Simon Bell (thestar.com)

Imagine being told, you will only live to be 10 years old. These were the words told to Simon Ibell, diagnosed with Hunter Syndrome at 2 years of age. Born in Toronto, Canada, on December 6, 1977, Simon was diagnosed with a rare disease that affected his main organs and joints, it caused his body to stop breaking down mucopolysaccharidosis. Simon, now 35 years old is still struggling with hunter syndrome and is trying to find a cure!

Hunter syndrome is a disease that is commonly found in males and is diagnosed at a young age. Hunter syndrome interrupts the body's ability to break down mucopolysaccharidosis. Mucopolysaccharidosis is a virus that stops the building of bones, cartilage, tendons, corneas, skin, and connective tissue. It is extremely painful and most patients die before age 10. Patients are told by their physicians not to do any activities as it is painful to move. Simon and his mother did not read these suggestions and so Simon continued playing soccer. Simon was very active in his childhood especially dealing with such a big disability.

Simon went to University of Victoria and received a degree in Leisure Services Admin in 2002. Simon was getting a master's in arts in human kinetics with specialization in sports psychology and human potential, but was interrupted by a drug trial in North Carolina, Chapel Hill medical center. The drug trial was to prolong his life and stop progression of Hunter Syndrome. The Quebec government would not pay for the treatment of Elaprase (the drug) that would prolong life for people with Hunter Syndrome.

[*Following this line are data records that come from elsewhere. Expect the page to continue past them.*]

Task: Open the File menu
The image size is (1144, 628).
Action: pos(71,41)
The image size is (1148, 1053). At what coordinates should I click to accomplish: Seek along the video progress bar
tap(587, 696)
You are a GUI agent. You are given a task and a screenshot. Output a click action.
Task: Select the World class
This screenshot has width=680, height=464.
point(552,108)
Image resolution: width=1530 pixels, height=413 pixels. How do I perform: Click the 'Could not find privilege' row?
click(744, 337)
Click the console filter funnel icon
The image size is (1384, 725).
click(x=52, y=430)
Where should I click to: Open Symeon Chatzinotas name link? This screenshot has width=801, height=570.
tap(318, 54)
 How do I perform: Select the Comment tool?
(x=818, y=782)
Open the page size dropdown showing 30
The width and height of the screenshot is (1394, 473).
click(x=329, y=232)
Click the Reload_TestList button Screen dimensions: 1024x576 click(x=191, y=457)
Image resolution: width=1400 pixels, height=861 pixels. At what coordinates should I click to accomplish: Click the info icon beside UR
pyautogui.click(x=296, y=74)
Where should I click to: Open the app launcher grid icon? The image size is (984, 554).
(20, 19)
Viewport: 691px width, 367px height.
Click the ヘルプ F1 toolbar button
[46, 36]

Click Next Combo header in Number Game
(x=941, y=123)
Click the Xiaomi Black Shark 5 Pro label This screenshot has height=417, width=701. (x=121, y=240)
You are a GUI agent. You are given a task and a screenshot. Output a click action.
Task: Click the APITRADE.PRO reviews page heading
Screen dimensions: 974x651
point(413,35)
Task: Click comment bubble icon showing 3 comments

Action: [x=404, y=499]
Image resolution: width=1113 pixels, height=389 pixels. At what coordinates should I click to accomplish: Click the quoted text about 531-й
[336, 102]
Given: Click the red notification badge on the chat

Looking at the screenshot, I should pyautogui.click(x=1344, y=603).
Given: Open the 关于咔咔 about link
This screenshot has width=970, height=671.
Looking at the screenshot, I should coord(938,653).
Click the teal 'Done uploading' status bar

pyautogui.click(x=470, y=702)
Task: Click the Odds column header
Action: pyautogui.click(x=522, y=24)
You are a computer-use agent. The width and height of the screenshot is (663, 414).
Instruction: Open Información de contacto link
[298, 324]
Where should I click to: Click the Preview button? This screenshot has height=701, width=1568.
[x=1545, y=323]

The trial lasted two years, with many signatures and supporters, including NBA all-star Steve Nash, the Quebec government finally agreed to fund Elaprase.

Simon is still alive and has surprised doctors greatly. He has founded the iBellieve Foundation, that looks into a cure for Hunter Syndrome and other rare diseases. He was awarded the Queen's Jubilee commemorative medal from her majesty Queen Elizabeth the second and Kinsman award for courage. He biked up Vancouver Island for Bike 4 MPS Odyssey, which was a bike race fundraiser for hunter syndrome research. Simon is now working as an athlete relations and communications manager for Rights to Play Canada. He is still dealing with Hunter Syndrome, he speaks at conferences and does fundraising, his team is currently looking for a cure. This is why Simon Ibell is a hero to me.